== Supplied information

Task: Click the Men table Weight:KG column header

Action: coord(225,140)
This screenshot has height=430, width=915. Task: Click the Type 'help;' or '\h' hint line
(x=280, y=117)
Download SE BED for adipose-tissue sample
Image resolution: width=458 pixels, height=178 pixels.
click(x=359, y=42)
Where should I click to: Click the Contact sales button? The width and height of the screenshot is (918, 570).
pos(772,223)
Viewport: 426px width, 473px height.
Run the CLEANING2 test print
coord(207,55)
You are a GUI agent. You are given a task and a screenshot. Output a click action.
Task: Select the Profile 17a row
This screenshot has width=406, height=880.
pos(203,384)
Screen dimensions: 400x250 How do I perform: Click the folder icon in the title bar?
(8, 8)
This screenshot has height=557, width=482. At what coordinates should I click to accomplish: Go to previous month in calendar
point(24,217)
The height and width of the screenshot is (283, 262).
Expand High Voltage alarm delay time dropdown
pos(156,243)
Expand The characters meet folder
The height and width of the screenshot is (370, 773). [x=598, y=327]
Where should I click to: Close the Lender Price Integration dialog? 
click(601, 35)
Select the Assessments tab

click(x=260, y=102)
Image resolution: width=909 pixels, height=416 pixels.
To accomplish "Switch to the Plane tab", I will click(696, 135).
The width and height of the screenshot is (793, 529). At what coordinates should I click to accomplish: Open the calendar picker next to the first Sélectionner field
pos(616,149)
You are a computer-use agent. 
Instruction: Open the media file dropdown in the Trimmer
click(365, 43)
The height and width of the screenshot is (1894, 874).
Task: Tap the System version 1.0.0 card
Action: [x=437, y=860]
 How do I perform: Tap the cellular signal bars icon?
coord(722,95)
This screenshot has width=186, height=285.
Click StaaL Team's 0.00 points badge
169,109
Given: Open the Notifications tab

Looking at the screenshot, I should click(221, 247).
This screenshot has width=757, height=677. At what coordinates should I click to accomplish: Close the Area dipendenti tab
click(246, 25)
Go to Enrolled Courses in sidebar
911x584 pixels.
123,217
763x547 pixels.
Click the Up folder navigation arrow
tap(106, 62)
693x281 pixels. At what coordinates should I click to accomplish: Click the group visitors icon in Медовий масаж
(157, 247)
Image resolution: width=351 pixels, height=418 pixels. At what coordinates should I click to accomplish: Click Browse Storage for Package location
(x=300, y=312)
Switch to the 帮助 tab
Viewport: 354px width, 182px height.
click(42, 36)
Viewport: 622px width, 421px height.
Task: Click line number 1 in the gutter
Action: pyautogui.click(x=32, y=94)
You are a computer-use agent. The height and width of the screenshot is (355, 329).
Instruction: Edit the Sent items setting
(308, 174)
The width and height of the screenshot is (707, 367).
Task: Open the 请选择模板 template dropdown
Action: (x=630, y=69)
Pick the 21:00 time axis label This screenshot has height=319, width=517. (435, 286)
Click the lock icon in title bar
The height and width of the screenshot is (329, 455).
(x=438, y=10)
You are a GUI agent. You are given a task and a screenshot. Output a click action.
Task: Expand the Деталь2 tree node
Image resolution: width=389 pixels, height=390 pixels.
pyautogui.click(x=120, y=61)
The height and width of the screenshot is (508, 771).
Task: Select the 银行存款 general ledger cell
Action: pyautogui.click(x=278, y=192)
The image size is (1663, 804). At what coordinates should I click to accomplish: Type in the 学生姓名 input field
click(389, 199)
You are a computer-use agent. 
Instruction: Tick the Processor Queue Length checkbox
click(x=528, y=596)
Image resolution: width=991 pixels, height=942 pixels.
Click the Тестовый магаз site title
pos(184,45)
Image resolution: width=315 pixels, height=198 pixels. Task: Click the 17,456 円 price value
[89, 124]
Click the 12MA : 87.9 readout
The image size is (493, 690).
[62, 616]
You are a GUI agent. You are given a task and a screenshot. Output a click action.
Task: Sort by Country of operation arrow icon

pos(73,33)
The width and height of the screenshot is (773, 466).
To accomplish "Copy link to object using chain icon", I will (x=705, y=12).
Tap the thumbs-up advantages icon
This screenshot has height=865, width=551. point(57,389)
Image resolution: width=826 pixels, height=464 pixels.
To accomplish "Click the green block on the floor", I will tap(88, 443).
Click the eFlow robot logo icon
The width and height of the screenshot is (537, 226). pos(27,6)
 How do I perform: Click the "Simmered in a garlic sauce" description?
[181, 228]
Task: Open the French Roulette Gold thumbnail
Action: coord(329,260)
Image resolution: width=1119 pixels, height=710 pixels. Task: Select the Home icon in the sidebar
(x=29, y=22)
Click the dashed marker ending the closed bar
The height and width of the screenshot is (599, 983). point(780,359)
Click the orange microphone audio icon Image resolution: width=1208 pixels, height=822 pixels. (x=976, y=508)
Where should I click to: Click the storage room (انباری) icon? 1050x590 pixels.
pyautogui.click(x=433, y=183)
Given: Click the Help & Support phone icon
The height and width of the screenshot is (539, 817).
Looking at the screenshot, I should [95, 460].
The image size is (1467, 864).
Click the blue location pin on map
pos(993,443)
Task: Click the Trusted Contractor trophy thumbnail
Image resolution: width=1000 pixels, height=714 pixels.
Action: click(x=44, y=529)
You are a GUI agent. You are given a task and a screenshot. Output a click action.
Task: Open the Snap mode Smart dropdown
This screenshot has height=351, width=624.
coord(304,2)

====

Task requirements:
Of the lines above, copy each that contains "will".

Exercise response:
To accomplish "Switch to the Plane tab", I will click(696, 135).
To accomplish "Copy link to object using chain icon", I will (x=705, y=12).
To accomplish "Click the green block on the floor", I will tap(88, 443).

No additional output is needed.